With midterm elections just around the corner, you can hardly get through a day without hearing charges of political corruption or wrong doing of some sort—cronyism, nepotism, or junketeering. Would it surprise you to learn that the original meaning of two of those three was positive and not the negative connotation associated with it today?
Cronyism refers to political favoritism and by implication—corruption. But it wasn’t always so.
Crony derives from the Greek word khronios, meaning long-lasting, which was based on khronos—Greek for time. Back at Cambridge in the 17th century, crony was slang for an old friend, a chum, a long-standing pal.
Fast forward to the 19th century in the US and cronyism was associated with the appointment of friends to positions of influence and authority, regardless of their qualifications. The same idea applies to crony capitalism—suggesting an economic system in which success depends on cozy relationships between business and government officials.

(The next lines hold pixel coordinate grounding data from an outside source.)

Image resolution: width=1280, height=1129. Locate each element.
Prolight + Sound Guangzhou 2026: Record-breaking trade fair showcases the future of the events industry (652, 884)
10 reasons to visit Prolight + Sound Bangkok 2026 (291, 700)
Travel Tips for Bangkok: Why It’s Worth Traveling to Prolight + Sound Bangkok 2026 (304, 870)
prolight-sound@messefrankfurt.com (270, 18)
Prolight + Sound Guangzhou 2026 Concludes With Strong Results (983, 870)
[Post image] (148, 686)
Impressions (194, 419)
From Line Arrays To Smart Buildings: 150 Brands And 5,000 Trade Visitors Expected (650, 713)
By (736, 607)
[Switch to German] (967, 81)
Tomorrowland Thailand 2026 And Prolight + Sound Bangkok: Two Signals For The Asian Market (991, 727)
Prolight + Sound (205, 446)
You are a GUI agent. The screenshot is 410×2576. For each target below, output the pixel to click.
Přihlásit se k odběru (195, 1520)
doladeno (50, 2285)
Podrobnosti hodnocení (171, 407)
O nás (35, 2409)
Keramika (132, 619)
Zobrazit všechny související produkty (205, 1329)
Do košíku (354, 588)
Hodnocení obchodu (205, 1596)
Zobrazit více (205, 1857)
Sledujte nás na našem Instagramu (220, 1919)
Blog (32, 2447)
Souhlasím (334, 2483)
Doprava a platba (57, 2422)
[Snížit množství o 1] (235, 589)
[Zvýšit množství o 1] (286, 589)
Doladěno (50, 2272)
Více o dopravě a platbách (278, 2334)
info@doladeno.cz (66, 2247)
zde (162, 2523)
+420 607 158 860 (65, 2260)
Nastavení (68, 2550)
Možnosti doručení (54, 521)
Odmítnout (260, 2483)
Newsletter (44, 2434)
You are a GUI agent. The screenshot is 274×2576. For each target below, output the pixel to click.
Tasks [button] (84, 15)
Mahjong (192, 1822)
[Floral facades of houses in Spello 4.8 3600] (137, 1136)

Nepotism refers to another level of favoritism—showing preferential treatment to relatives, most often see the practice of hiring family members, again with no regard to their qualifications. The practice originated in the papacy when popes and bishops assigned their nephews to cardinal positions. The term nephew was a euphemism for a natural born son. Today, nepotism is practiced in politics and business as well as entertainment and religion.
Another word that originally had a positive, even festive meaning that has acquired a negative political connation is junket. In 14th century Medieval Latin, a junket or jonquet was a reed basket used to carry fish. A century later it had acquired the meaning of feast or banquet—probably the first concept of a picnic basket. That expanded to include the idea of a pleasure trip and the next thing you know, junket describes a trip or tour a government official takes at public expense. It may be a legitimate fact-finding tour, but more often the public considers such jaunts another form of political corruption.
I don’t know about you, but I hate to see perfectly good words devolve into negative associations. But even more, I hate to see the public disillusioned with the democratic process.